Near the Hrafntinnusker hut, there’s an ice cave. My friends checked it out and told me that it was quite small, so I gave it a pass. The sun had risen by then, and the dark volcanic hillsides, which had looked nearly black in the dim light, now revealed shades of tawny brown.

We set off from the hut at 8 a.m., descending steadily. Looking back after a short distance, the hut was still swallowed in mist.

Scattered across the highland terrain are piles of rock like these. Each piece has a layered structure; the fractures form shell-like curves, the surfaces are smooth, and the broken edges are very sharp. These are the products of rapidly cooled volcanic lava — obsidian.

There are no particularly towering peaks along this stretch, but from the second day onward the trail never stops rolling up and over one gully after another. Each one is only ten or twenty meters deep, yet they go on without end.

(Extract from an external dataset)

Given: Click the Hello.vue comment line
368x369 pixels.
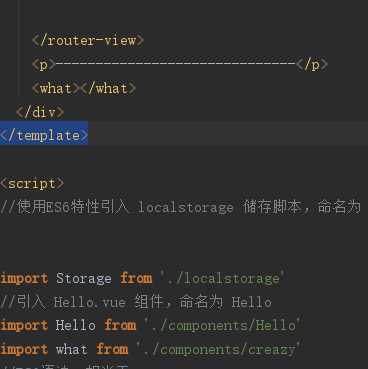Looking at the screenshot, I should tap(136, 302).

The elevation here is already considerably lower than Hrafntinnusker, and with streams flowing through, more and more green began to appear underfoot.

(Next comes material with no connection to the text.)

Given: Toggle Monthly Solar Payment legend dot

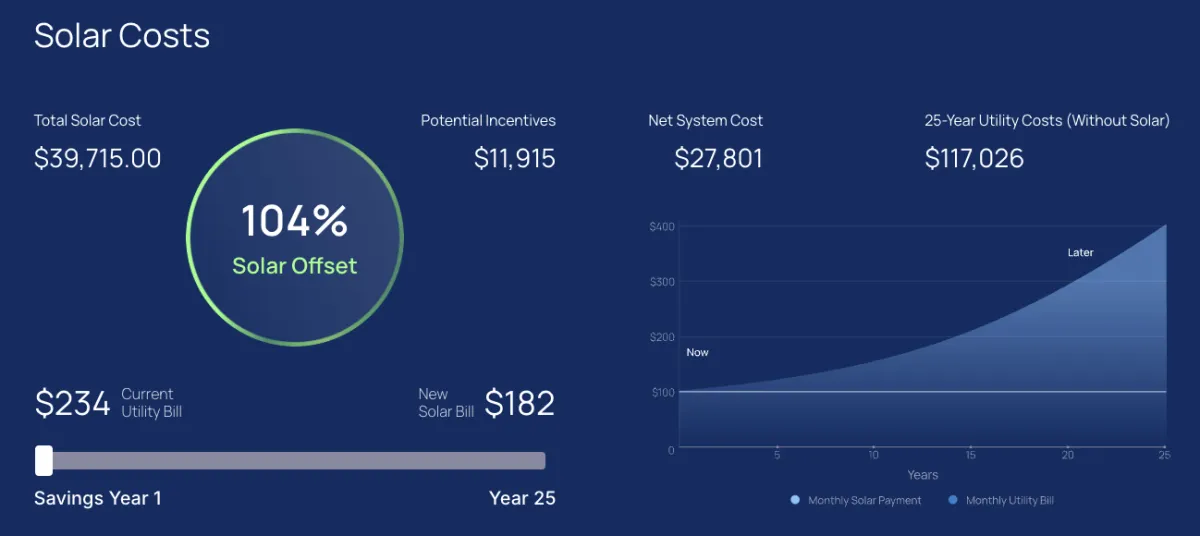Looking at the screenshot, I should (795, 500).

This drone shot captures the deeply gully-carved character of the Icelandic highlands. We hiked in early August, and there was still some snow on the ground; a month earlier, the gullies would have held far more. White, yellow, and green in irregular, layered patches. It’s a landscape uniquely Iceland.

After nearly three hours of this, we climbed a ridge and the view suddenly opened up. A large lake appeared in the distance — Álftavatn. Every hiker knows the feeling: when you’ve been grinding uphill, gasping for breath, and then a breathtaking vista appears without warning. The saddle above Grey Glacier in Chile’s Torres del Paine. The clifftop at Lagazuoi in the Dolomites. In this moment, I felt it again.


There’s a saying: Iceland is green and Greenland is icy — but you can’t truly appreciate it until you’ve stood in the Icelandic highlands. A land of volcanoes, green? And yet, spread before us across the entire valley was green — a bright, tender green.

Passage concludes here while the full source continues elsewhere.